**Set of tasks:**
1. Do these statements agree with the article on Sri M? Answer yes or no for each and quote the words from the article that decide it.
(a) Sri M's base is in Madanapalle in Andhra Pradesh.
(b) The Walk of Hope passed through 11 States and covered 7,500 kms.
(c) Sri M was born in Bengaluru.
2. Can you pick up the article on Sri M where it stops and continue it?

**Text to read:**
Culture

Interview: Sri M On How The Upanishads Can Guide Us To Keeping Steady Amidst Worldly Interactions

Ranjani Govind

Dec 25, 2022, 05:24 PM | Updated 05:25 PM IST


Sri M (Satsang Foundation)
Sri M (Satsang Foundation)
  • Philosophy and metaphysics are worked out in Upanishads. We cannot confine it only to psychology, says spiritual guide and social-reformer Sri M, ahead of his three-day discourse on Ishavasya Upanishad in Bengaluru.
  • Spiritual teacher, social reformer, activist, and author Mumtaz Ali, better known as Sri M, has been a guide to spiritual seekers, providing knowledge from the scriptures to people across the globe. He travels widely from his base in Madanapalle in Andhra Pradesh (140 kms from Bengaluru) where he heads a Satsang Foundation.

    When Sri M led the ‘Walk of Hope’ that cut across 11 States, from Kanyakumari to Kashmir and covered 7,500 kms in 2015-16, people connected widely with his easily comprehensible responses to philosophical queries that brought in a humongous gathering wherever he went.

    The respected-guru, and Padma Bhushan awardee, often speaks about his ‘divine-call’ he experienced as a nine-year-old at Thiruvananthapuram where he was born.

**Record excerpts:**
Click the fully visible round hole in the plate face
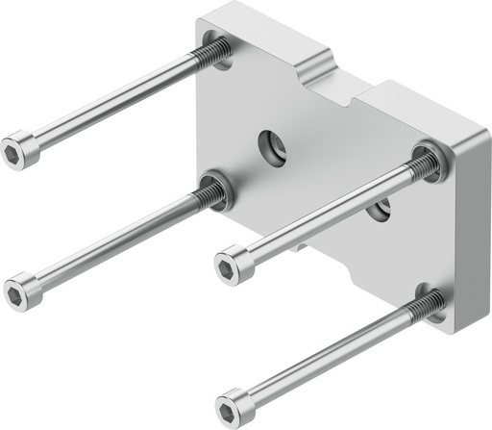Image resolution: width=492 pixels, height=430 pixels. click(x=270, y=145)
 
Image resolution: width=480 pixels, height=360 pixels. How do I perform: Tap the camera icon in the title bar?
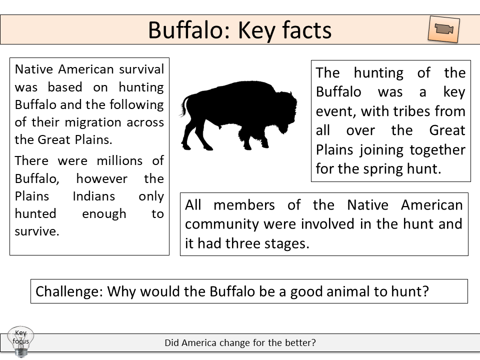tap(444, 29)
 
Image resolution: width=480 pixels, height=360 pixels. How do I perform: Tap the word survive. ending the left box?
tap(37, 232)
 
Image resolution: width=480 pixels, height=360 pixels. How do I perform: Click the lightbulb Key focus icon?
tap(20, 340)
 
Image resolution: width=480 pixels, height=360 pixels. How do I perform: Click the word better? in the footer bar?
tap(301, 343)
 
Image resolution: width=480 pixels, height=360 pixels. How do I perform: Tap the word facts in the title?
tap(304, 30)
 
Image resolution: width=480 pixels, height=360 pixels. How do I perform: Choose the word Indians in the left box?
tap(94, 196)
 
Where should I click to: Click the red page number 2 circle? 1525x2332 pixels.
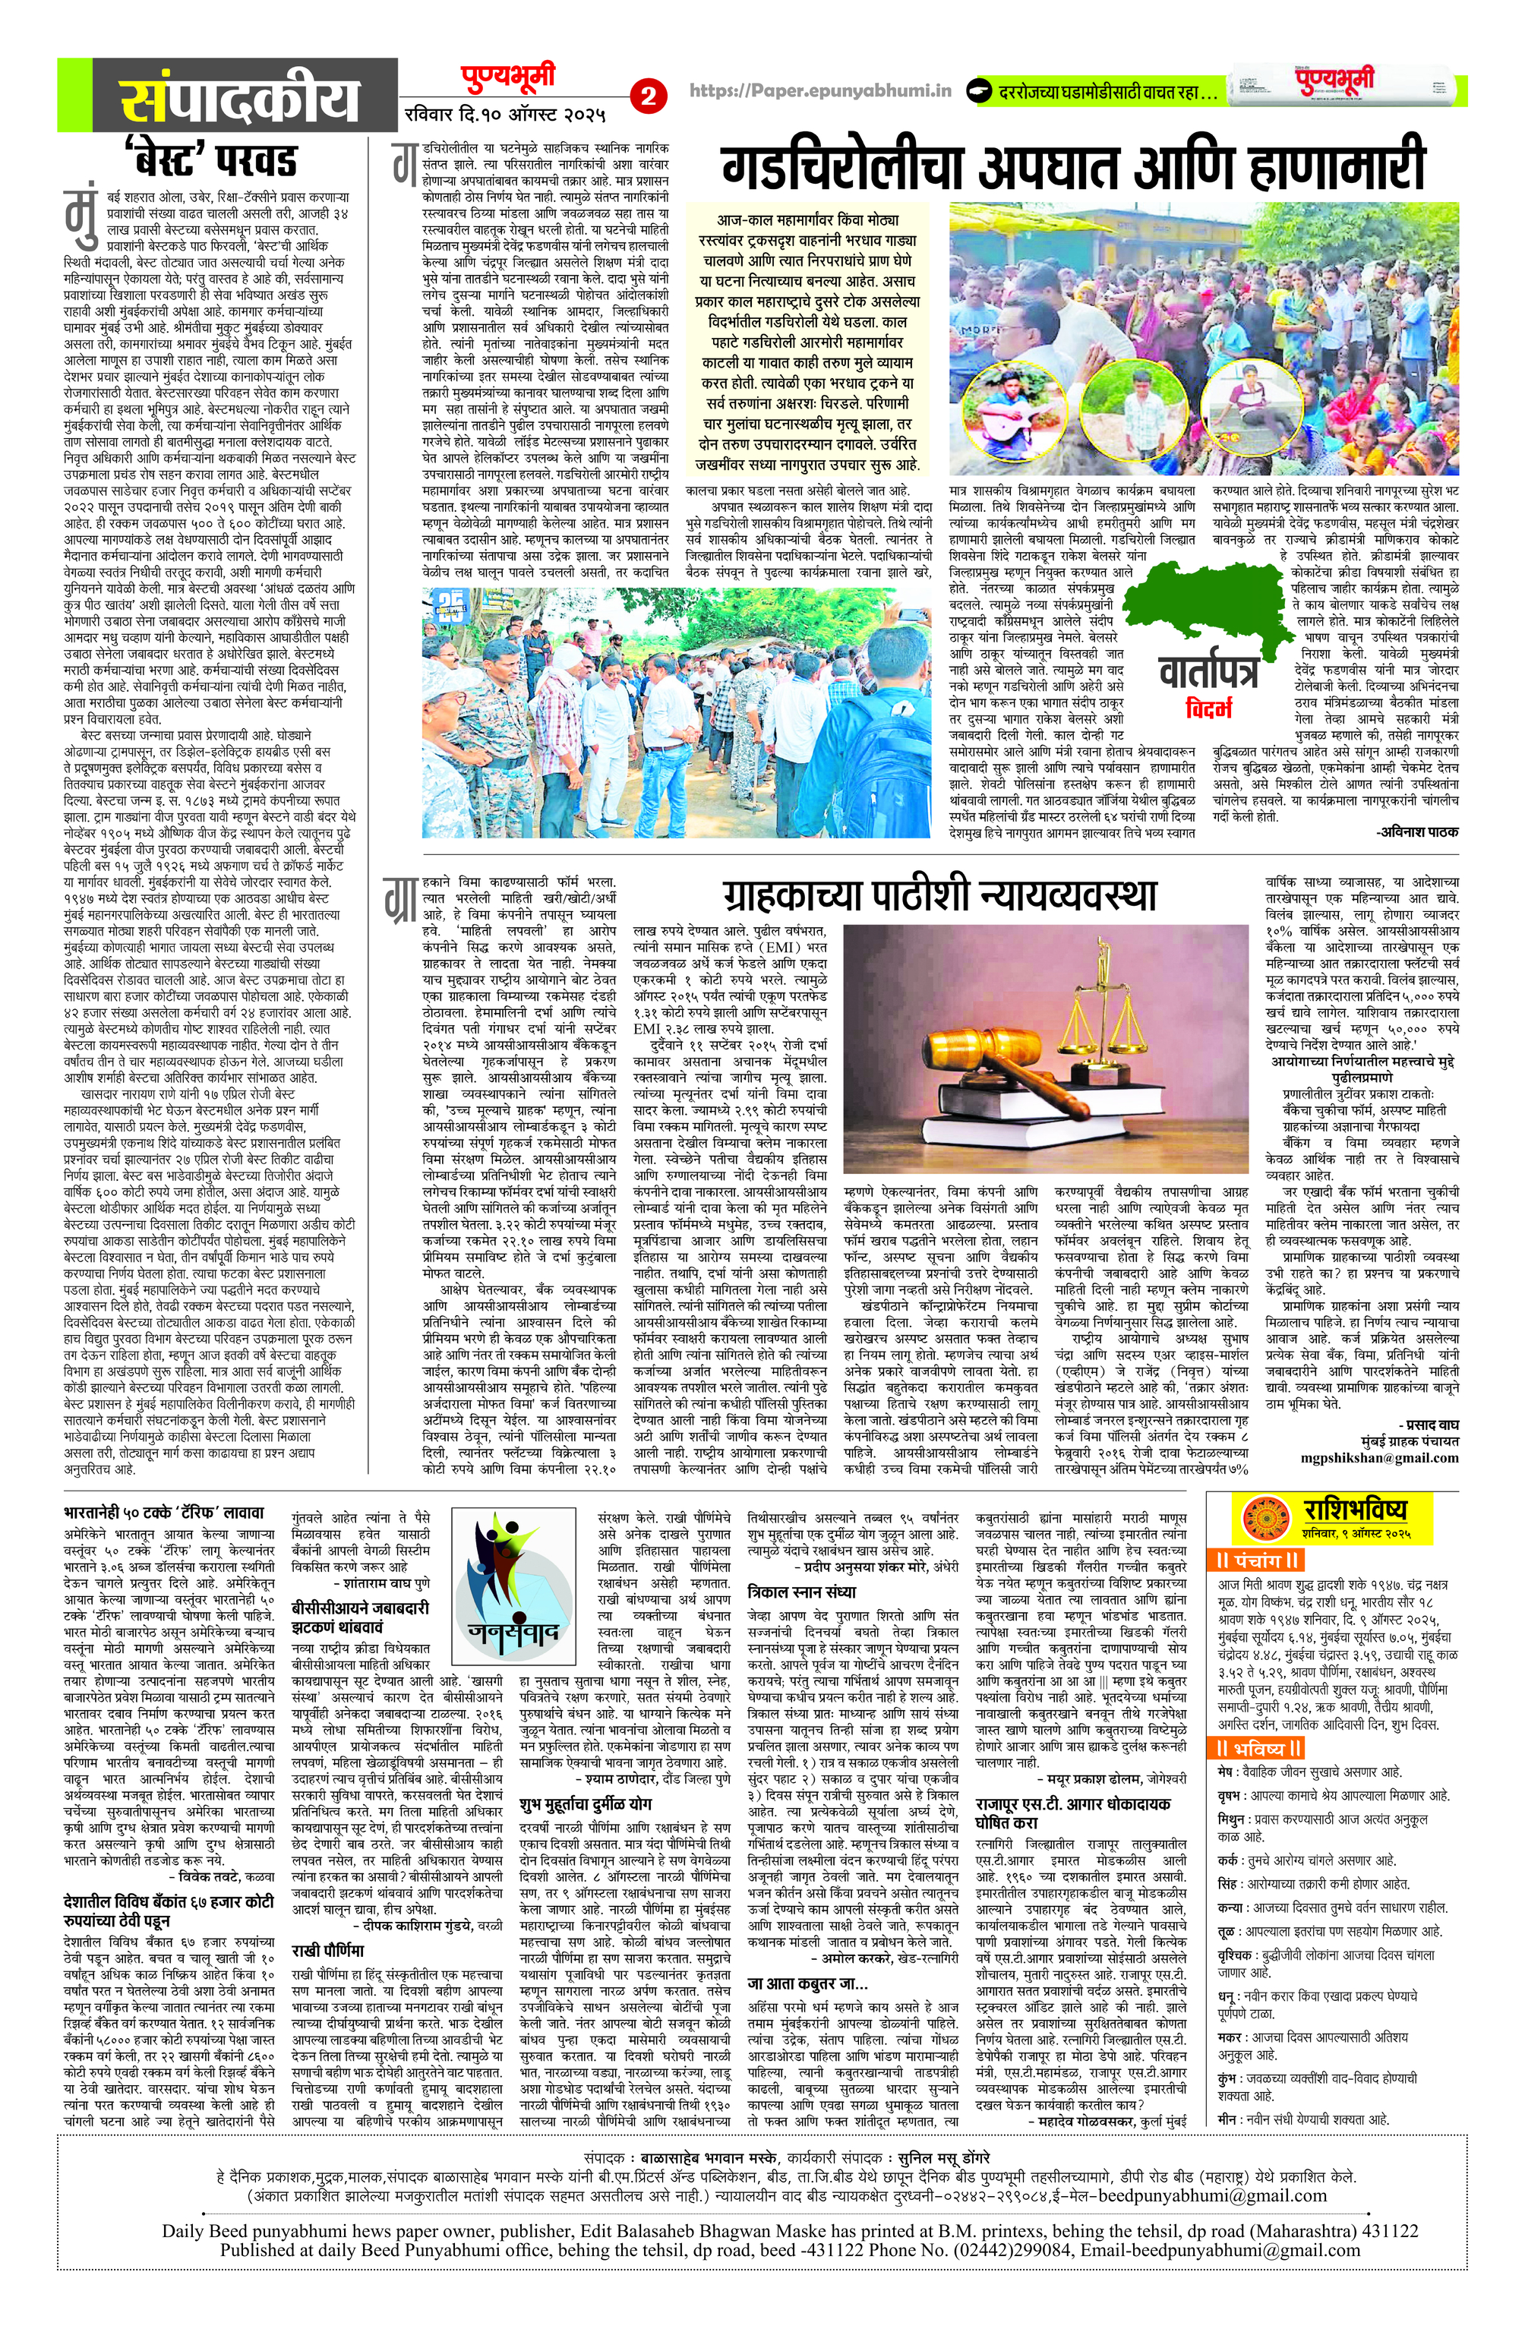(x=648, y=96)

**Results for the exercise:**
1.
(a) Yes: "He travels widely from his base in Madanapalle in Andhra Pradesh"
(b) Yes: "cut across 11 States, from Kanyakumari to Kashmir and covered 7,500 kms in 2015-16"
(c) No: "at Thiruvananthapuram where he was born."

2.
    It swept him away a decade later from his parents of a Muslim lineage to the Himalayas, 2,000 miles away from his native place. It took the teenager through a few adventurous months wandering in Haridwar, Rishikesh and Badrinath sheltering himself in temples, ashrams and meeting a host of saints, sadhus, scholars, and experts on yoga, even as he journeyed through thick-and-thin looking for ‘his guru.’

    As he climbed the mountain ranges in the Himalayas, his search took him to the farthest village Mana and the Vyas Cave where he heard the voice of his guru Sri Maheshwaranath Babaji, the ‘call’ that helped him surrender and gradually gain insights on every possible aspect of living in the teeming world. The youth wandered with Babaji in the Himalayan caves for the next few years getting tutored and readied “for his mission.”

    Instructed by Babaji to return to his parents and lead a normal life while indicating a go-ahead to his spiritual missions - that would take him closer to people with ancient philosophy, Indian scriptures, knowledge, and inner peace – Sri M has been addressing gatherings to packed halls and at his public Satsangs with his teachings, always punctuated with light humour.

    “Babaji trained me in Vedas, Upanishads, meditation and kriya yoga. He would ask me to fetch veggies and learn to cook for myself. My guru didn’t want me to be inclusive with books and recitations but wanted me to ‘see’ the world as it exists,” says Sri M, adding that spiritual evolution is individual.

    “Although my parampara is kriya yoga, I propound Satsang as it cuts across barriers of caste and creed. After all, the world around you is your touchstone to spiritual practice,” is his advice to the thousands that visit his Foundation.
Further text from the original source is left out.